La préfecture d’Ehime, située au nord-ouest de Shikoku, est la plus peuplée des quatre préfectures de l’île, avec pour capitale Matsuyama. Dans l’Antiquité, elle correspondait à la province d’Iyo, dont subsistent encore aujourd’hui de nombreux vestiges culturels et historiques. Bordée au nord par la mer intérieure de Seto, Ehime a longtemps entretenu des liens étroits avec Hiroshima et la région du Chūgoku grâce aux échanges maritimes, ainsi qu’avec Okayama, Yamaguchi et Ōita. Géographiquement, la péninsule de Sadamisaki s’avance vers l’ouest, marquant la frontière entre la mer intérieure et l’océan Pacifique, conférant à Ehime à la fois la douceur des eaux intérieures et la majesté des horizons maritimes.
Le climat varie selon les zones. Sur le littoral de la mer intérieure, il est doux et peu pluvieux, mais les ressources en eau sont limitées, et des restrictions s’imposent souvent à Matsuyama durant l’été. En revanche, la région du Nanyo, tournée vers la mer d’Uwa, reçoit davantage de précipitations sous l’influence du courant Kuroshio. En hiver, le plateau de Kuma, en altitude, connaît un climat rigoureux et accueille même des stations de ski. Ces contrastes nord-sud favorisent une agriculture diversifiée, allant des vergers d’agrumes aux cultures maraîchères d’altitude.

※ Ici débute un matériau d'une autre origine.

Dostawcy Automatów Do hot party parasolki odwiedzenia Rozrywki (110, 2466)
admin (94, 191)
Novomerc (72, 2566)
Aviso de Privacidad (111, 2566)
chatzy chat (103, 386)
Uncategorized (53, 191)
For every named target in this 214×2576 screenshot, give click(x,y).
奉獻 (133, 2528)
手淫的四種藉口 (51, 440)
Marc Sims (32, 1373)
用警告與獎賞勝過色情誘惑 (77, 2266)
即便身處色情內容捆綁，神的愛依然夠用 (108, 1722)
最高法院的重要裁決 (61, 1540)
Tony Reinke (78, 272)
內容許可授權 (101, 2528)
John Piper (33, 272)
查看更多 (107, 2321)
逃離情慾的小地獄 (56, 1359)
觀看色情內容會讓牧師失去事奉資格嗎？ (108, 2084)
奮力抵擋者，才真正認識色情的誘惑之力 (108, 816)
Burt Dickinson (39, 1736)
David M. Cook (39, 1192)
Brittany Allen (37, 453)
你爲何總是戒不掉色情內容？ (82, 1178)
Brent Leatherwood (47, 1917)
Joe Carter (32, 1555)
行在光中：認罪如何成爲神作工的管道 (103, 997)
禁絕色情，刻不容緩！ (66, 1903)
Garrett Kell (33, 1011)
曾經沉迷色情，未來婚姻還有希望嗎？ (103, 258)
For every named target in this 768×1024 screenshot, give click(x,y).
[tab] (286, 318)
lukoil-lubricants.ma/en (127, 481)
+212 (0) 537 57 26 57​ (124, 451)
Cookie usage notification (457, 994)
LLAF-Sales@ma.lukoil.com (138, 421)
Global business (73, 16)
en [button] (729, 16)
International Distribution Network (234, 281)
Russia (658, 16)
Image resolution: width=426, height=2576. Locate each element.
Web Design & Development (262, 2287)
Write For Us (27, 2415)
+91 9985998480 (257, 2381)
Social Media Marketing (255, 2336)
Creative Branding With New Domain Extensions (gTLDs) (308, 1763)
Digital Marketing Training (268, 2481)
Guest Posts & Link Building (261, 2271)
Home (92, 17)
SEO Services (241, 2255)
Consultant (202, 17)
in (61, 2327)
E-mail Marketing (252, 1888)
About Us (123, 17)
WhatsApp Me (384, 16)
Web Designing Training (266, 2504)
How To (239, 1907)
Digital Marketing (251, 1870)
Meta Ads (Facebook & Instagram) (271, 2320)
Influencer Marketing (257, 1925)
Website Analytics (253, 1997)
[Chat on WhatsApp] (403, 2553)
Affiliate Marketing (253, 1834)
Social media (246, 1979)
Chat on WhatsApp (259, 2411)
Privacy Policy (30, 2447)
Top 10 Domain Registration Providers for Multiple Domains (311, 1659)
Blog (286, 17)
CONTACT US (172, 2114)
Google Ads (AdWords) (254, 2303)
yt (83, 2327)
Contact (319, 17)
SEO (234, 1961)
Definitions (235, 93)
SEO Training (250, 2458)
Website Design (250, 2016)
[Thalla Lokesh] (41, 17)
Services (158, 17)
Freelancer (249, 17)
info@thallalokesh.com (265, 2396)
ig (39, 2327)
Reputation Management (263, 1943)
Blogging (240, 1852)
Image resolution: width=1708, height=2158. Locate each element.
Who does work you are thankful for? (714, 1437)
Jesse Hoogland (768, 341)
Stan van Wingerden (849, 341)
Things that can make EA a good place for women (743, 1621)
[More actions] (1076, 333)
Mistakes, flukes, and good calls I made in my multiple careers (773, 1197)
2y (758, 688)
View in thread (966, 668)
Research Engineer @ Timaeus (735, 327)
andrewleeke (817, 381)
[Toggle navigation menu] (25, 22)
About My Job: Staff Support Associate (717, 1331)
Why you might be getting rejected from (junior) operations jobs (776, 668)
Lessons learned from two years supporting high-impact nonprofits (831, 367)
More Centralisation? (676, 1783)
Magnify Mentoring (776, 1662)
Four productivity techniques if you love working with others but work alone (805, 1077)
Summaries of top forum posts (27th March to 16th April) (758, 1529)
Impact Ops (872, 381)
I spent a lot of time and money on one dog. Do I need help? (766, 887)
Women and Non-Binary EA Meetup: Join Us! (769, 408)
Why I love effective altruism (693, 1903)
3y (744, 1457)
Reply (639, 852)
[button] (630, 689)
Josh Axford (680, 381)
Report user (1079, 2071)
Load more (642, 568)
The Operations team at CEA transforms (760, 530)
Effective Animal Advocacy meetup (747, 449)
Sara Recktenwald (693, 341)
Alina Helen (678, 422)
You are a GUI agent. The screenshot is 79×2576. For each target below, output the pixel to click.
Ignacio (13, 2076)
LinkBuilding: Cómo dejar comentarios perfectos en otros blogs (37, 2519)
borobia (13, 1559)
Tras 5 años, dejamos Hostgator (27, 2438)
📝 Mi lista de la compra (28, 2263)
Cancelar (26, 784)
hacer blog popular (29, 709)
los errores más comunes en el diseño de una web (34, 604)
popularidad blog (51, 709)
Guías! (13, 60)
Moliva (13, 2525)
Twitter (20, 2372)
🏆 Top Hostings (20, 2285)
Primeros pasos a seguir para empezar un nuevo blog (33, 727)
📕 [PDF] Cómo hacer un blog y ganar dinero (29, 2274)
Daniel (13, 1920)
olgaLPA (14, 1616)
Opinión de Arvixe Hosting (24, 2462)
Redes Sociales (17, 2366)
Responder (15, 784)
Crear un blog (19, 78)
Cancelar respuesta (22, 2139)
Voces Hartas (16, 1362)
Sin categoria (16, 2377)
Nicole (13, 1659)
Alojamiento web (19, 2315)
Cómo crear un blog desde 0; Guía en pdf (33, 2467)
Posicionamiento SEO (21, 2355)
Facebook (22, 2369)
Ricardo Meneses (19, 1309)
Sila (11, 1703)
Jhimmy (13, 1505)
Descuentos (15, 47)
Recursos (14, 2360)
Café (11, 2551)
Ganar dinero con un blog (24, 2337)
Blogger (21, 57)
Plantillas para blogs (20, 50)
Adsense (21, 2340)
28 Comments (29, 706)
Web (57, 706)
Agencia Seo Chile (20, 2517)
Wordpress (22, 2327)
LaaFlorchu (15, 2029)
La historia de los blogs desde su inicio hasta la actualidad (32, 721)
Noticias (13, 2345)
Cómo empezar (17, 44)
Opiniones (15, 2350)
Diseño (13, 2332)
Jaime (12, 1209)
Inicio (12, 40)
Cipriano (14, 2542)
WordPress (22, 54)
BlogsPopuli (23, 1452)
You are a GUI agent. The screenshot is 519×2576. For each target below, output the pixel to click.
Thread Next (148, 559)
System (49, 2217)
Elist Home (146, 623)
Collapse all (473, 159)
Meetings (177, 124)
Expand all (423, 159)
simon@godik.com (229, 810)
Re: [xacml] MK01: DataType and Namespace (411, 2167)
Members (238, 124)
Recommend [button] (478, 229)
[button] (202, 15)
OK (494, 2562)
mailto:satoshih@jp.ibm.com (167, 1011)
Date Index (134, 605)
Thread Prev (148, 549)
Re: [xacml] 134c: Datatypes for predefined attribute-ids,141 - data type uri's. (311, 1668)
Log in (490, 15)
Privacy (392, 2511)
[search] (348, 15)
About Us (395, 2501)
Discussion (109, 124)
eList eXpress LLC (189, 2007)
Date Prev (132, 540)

Ehime regorge de sites historiques et naturels. À Matsuyama, le Dōgo Onsen, considéré comme le plus ancien onsen du Japon, est mentionné dans le Nihon Shoki. Le château de Matsuyama, perché sur une colline, offre une vue panoramique sur la ville et la mer intérieure. À Imabari, le sanctuaire Ōyamazumi abrite la plus grande collection nationale d’armes et d’armures, ce qui lui vaut d’être appelé le « gardien des samouraïs ». Les quartiers traditionnels d’Uchiko ou d’Uwajima, avec leurs maisons aux murs blancs, évoquent le charme des époques Edo et Meiji.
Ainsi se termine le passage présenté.